(Beginning of Data extract)
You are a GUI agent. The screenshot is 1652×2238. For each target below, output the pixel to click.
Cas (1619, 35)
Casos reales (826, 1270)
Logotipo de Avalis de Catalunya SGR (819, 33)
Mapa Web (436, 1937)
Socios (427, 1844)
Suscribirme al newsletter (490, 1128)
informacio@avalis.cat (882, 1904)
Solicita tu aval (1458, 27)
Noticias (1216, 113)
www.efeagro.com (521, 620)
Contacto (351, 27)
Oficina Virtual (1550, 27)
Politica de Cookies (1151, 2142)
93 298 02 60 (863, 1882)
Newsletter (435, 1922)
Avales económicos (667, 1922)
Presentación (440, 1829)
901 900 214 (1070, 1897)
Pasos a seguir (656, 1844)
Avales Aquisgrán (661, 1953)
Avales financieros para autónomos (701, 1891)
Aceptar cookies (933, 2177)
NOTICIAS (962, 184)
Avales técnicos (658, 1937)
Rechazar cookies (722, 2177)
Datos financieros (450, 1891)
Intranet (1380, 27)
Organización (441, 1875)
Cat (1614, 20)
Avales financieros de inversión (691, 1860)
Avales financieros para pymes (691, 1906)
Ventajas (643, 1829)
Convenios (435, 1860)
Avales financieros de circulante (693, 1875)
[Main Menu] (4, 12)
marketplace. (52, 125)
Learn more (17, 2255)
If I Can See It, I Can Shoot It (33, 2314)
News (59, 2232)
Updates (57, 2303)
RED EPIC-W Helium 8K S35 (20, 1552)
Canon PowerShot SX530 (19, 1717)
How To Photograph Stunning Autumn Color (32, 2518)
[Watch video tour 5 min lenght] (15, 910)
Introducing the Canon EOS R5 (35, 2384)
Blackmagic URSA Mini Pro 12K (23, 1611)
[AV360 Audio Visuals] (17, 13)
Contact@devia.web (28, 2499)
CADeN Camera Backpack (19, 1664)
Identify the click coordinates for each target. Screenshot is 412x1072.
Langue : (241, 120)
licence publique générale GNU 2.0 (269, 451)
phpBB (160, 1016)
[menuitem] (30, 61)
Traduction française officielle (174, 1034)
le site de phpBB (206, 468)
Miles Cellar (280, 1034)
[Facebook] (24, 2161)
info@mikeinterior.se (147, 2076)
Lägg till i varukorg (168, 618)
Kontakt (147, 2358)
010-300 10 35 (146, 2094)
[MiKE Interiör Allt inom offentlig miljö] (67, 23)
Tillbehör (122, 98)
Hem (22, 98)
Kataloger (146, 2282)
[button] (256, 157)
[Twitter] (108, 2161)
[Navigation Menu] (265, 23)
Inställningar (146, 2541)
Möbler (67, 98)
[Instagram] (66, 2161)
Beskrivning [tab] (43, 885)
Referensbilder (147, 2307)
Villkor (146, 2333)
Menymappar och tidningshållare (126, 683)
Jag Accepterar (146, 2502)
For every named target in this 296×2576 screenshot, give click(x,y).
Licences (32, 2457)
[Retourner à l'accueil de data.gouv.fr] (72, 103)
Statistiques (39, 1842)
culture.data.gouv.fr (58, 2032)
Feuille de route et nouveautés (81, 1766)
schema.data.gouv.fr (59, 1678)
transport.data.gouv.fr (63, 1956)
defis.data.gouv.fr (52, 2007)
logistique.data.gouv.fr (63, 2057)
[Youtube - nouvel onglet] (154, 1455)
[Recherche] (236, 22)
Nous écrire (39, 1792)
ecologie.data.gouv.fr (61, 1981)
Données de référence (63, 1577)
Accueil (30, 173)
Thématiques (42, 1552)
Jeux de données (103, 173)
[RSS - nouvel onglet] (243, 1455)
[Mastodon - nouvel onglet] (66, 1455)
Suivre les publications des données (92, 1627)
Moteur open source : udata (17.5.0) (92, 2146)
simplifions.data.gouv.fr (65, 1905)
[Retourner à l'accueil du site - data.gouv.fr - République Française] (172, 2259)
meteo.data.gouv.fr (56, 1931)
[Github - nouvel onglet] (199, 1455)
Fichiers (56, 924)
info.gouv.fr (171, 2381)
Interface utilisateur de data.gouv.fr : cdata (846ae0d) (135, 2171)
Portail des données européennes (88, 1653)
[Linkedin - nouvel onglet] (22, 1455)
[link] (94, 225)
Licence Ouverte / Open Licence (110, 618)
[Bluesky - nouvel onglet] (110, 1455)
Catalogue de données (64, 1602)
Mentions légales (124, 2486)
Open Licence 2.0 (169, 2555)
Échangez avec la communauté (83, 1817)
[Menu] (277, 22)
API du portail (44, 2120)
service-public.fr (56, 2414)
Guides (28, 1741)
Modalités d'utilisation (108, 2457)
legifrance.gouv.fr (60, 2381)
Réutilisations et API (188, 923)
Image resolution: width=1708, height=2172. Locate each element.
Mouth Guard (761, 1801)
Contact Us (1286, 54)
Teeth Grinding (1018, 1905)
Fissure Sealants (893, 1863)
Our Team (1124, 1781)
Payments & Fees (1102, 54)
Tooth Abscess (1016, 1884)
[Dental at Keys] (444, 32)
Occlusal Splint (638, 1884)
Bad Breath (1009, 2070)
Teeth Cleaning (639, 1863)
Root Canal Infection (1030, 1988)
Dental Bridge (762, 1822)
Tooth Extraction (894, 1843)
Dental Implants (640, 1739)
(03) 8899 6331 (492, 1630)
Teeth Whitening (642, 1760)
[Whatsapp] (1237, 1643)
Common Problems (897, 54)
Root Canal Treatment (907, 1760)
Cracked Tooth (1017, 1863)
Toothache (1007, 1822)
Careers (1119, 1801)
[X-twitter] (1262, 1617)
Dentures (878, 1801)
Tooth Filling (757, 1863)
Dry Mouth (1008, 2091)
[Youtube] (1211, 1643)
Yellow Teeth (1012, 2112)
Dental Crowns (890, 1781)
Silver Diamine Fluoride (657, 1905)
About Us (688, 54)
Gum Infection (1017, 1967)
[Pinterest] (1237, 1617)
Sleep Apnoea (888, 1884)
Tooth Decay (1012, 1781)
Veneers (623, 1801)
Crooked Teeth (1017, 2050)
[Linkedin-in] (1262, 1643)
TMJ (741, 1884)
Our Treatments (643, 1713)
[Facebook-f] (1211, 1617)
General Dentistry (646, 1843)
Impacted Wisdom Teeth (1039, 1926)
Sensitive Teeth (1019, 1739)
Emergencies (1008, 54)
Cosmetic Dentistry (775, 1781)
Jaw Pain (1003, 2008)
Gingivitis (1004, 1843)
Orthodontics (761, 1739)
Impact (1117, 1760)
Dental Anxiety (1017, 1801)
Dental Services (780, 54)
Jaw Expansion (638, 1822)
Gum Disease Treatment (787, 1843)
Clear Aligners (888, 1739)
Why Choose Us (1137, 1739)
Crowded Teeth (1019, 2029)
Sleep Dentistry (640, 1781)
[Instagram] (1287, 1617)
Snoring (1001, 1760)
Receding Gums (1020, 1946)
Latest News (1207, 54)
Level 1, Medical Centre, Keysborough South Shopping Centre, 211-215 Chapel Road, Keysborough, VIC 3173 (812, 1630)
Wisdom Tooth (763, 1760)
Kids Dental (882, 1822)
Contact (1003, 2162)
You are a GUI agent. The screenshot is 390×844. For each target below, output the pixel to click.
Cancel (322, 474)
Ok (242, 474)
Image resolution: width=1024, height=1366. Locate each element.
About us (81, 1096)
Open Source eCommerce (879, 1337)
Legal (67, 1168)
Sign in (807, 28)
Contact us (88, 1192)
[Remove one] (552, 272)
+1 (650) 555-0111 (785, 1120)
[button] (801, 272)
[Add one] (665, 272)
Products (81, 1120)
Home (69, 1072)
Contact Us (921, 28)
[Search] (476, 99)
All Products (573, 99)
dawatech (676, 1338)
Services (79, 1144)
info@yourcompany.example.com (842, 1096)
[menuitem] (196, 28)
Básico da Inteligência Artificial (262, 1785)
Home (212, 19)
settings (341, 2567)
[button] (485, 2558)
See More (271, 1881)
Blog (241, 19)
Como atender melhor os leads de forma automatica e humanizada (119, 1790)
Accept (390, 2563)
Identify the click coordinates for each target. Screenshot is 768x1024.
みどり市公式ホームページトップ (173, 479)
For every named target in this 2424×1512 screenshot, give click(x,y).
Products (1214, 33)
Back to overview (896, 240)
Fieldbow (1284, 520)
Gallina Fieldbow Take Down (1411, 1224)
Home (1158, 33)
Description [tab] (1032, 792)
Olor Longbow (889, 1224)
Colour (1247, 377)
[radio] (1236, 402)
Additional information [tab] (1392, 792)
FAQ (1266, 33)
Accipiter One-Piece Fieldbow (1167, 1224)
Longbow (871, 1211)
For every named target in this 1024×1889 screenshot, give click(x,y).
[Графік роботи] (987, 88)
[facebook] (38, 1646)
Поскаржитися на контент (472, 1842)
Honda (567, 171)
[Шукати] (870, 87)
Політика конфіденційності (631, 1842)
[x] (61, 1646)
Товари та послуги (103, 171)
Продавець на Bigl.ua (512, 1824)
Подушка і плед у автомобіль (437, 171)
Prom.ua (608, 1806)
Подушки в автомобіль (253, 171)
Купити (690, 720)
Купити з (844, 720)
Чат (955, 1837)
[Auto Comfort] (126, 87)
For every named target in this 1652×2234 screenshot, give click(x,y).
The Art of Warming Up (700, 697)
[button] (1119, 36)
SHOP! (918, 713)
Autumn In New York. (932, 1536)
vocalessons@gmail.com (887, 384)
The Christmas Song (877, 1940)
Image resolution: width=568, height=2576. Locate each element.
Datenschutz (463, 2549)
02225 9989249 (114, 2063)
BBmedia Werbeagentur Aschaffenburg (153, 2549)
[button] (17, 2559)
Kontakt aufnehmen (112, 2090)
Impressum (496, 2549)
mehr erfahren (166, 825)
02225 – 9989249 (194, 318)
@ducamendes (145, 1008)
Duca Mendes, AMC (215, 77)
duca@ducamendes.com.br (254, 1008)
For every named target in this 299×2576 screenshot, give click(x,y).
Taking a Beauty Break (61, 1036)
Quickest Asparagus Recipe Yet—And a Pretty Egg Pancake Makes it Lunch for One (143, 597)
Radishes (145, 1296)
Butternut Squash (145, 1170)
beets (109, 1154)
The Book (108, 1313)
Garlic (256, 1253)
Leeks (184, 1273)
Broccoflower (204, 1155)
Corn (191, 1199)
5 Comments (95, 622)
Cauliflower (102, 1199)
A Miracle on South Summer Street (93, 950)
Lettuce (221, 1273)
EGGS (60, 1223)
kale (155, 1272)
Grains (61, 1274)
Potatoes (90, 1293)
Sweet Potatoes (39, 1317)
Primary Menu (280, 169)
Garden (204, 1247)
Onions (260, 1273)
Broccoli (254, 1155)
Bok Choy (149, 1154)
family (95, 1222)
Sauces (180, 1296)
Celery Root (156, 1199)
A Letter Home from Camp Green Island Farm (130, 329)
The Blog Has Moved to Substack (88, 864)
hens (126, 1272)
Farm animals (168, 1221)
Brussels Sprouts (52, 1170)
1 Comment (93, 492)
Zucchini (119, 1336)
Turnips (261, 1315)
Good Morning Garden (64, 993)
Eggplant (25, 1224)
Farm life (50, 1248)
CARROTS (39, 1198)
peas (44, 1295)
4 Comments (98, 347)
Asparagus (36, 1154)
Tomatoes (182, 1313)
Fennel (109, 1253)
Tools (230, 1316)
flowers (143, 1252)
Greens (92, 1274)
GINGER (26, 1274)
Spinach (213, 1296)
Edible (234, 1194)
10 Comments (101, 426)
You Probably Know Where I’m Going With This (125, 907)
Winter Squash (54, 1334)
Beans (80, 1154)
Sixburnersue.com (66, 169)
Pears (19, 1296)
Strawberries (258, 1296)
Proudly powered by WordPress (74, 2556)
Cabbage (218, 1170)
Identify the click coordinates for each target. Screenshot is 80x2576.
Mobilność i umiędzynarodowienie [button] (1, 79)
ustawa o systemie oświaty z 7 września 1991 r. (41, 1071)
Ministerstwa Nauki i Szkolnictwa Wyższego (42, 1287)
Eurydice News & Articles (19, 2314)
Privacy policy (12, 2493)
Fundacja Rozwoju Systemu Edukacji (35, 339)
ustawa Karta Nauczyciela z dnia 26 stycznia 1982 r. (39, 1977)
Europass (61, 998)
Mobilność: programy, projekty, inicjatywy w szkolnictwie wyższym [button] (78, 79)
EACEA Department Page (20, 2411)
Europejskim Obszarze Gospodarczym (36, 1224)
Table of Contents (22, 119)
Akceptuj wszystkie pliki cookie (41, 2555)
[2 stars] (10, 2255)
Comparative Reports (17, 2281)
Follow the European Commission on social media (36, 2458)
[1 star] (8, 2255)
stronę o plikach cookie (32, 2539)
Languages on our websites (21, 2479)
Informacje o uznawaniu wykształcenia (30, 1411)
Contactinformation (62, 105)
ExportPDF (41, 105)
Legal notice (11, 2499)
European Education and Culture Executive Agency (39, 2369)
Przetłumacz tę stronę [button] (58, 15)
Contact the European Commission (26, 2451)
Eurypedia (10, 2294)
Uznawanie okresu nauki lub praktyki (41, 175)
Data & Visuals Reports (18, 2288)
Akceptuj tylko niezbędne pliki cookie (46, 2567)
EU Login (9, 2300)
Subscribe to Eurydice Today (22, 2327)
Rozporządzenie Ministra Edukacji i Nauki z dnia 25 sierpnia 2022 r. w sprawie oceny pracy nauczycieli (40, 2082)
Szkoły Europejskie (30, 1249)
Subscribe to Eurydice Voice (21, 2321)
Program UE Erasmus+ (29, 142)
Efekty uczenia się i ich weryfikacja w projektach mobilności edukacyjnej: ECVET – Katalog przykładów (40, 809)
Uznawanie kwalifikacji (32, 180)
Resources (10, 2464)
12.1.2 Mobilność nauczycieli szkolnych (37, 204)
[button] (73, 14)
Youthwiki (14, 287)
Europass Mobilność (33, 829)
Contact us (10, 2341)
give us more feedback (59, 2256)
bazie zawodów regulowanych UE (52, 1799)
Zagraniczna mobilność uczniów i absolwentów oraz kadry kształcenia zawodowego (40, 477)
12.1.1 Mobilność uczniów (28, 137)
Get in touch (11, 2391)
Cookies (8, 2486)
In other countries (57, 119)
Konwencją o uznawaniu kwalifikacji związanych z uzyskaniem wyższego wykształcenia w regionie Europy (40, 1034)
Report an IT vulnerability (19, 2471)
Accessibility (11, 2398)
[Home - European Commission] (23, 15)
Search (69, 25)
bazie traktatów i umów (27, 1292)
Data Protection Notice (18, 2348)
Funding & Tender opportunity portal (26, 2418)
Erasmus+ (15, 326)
(End of Data extract)
What to work on: Set down, exactly as they appear, the lines above from the first one to the line that holds "Jag Accepterar (146, 2502)", both included, please, and no others.

Solution:
You are a GUI agent. The screenshot is 1652×2238. For each target below, output the pixel to click.
Cas (1619, 35)
Casos reales (826, 1270)
Logotipo de Avalis de Catalunya SGR (819, 33)
Mapa Web (436, 1937)
Socios (427, 1844)
Suscribirme al newsletter (490, 1128)
informacio@avalis.cat (882, 1904)
Solicita tu aval (1458, 27)
Noticias (1216, 113)
www.efeagro.com (521, 620)
Contacto (351, 27)
Oficina Virtual (1550, 27)
Politica de Cookies (1151, 2142)
93 298 02 60 (863, 1882)
Newsletter (435, 1922)
Avales económicos (667, 1922)
Presentación (440, 1829)
901 900 214 (1070, 1897)
Pasos a seguir (656, 1844)
Avales Aquisgrán (661, 1953)
Avales financieros para autónomos (701, 1891)
Aceptar cookies (933, 2177)
NOTICIAS (962, 184)
Avales técnicos (658, 1937)
Rechazar cookies (722, 2177)
Datos financieros (450, 1891)
Intranet (1380, 27)
Organización (441, 1875)
Cat (1614, 20)
Avales financieros de inversión (691, 1860)
Avales financieros para pymes (691, 1906)
Ventajas (643, 1829)
Convenios (435, 1860)
Avales financieros de circulante (693, 1875)
[Main Menu] (4, 12)
marketplace. (52, 125)
Learn more (17, 2255)
If I Can See It, I Can Shoot It (33, 2314)
News (59, 2232)
Updates (57, 2303)
RED EPIC-W Helium 8K S35 (20, 1552)
Canon PowerShot SX530 (19, 1717)
How To Photograph Stunning Autumn Color (32, 2518)
[Watch video tour 5 min lenght] (15, 910)
Introducing the Canon EOS R5 (35, 2384)
Blackmagic URSA Mini Pro 12K (23, 1611)
[AV360 Audio Visuals] (17, 13)
Contact@devia.web (28, 2499)
CADeN Camera Backpack (19, 1664)
Identify the click coordinates for each target. Screenshot is 412x1072.
Langue : (241, 120)
licence publique générale GNU 2.0 (269, 451)
phpBB (160, 1016)
[menuitem] (30, 61)
Traduction française officielle (174, 1034)
le site de phpBB (206, 468)
Miles Cellar (280, 1034)
[Facebook] (24, 2161)
info@mikeinterior.se (147, 2076)
Lägg till i varukorg (168, 618)
Kontakt (147, 2358)
010-300 10 35 (146, 2094)
[MiKE Interiör Allt inom offentlig miljö] (67, 23)
Tillbehör (122, 98)
Hem (22, 98)
Kataloger (146, 2282)
[button] (256, 157)
[Twitter] (108, 2161)
[Navigation Menu] (265, 23)
Inställningar (146, 2541)
Möbler (67, 98)
[Instagram] (66, 2161)
Beskrivning [tab] (43, 885)
Referensbilder (147, 2307)
Villkor (146, 2333)
Menymappar och tidningshållare (126, 683)
Jag Accepterar (146, 2502)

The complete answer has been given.